Training / education / pedagogy

We surveyed 30 students in CS, Engineering, and Business and found that 100% use AI, but 74% only read outputs or copy-paste without really thinking. At the same time, 92% still struggle to connect theory with practice. students also face challenges understanding complex concepts, staying focused, managing time, and finding clear guidance or resources. This shows that AI is creating an unhealthy dependency where students learn passively instead of actively reasoning.

This situation deserves attention since the ability of students to comprehend their studies in depth has a direct influence on their academic success, confidence, and even their future careers. When students don't learn by heart, they will be overwhelmed by gaps in their knowledge, which will result in lack of concentration. This also brings us to the point of discussing the future of AI technology in the academic field and how we could benefit from it in a positive manner. In order to solve the problem, we would like to develop an AI tutor that uses problem-solving and thinking critically by applying Socratic questioning, problem decomposition, and thinking from first principles. Instead of giving the answers, it starts with real problems, solves them step by step, and provides hints and questions to the students. It also gives exercises along the way and checks understanding to make sure that students actually learned those concepts.

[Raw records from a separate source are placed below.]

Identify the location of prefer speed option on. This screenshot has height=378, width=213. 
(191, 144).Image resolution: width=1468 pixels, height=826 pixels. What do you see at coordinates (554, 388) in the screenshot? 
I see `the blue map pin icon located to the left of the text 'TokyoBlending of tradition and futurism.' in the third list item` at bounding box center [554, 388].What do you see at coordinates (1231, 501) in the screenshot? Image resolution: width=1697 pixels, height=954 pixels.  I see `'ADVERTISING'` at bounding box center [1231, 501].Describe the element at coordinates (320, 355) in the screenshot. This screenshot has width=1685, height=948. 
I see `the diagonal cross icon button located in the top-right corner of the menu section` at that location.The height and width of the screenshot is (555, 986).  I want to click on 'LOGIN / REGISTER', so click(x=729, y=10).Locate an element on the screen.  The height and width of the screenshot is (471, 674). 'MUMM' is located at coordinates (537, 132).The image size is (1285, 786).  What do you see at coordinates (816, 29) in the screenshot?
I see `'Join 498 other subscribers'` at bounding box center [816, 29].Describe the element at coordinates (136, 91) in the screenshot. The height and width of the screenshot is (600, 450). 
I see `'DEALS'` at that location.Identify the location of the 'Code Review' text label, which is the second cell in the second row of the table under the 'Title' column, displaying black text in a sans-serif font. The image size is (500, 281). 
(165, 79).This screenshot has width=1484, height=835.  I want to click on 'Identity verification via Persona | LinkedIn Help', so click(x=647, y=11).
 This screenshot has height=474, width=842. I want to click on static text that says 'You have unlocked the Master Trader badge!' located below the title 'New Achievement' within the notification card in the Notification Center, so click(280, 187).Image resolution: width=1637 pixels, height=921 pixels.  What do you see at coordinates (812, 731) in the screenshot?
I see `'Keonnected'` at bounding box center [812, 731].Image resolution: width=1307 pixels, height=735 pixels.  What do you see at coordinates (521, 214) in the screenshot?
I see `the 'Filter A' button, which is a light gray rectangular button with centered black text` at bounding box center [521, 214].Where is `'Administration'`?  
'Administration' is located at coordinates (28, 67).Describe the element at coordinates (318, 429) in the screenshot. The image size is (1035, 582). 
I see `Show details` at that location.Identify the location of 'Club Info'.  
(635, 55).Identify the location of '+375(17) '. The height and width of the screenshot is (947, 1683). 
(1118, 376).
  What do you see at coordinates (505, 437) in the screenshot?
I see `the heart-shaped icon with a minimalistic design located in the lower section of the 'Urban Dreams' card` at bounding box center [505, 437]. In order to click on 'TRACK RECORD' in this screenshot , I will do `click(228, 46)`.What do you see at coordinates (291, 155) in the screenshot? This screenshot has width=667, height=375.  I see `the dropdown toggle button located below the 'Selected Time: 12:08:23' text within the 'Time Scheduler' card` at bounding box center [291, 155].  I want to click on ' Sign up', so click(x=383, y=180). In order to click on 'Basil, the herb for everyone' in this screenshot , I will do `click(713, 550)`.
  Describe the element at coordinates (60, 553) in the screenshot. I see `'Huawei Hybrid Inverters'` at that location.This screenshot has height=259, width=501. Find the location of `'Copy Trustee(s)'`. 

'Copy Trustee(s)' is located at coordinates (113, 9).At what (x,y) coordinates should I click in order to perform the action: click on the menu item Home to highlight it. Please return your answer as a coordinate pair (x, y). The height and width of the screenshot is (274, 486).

We are motivated by this project because we are students ourselves, so we are directly concerned by this problem and genuinely want to solve it. It help students enjoy learning while improving their skills. We also want to support the integration of AI in education, as many institutions still reject or discourage its use.We’ve experienced the failures of AI, like copying answers without truly understanding or being able to solve similar problems later, and even feeling guilty using it. That’s why we want to build a system that follows the student’s reasoning, detects confusion, and guides them step by step toward real understanding. we are also motivated to grow technically in prompt engineering, LLM integration, and designing a user experience that shifts students from passive consumers to active problem solvers.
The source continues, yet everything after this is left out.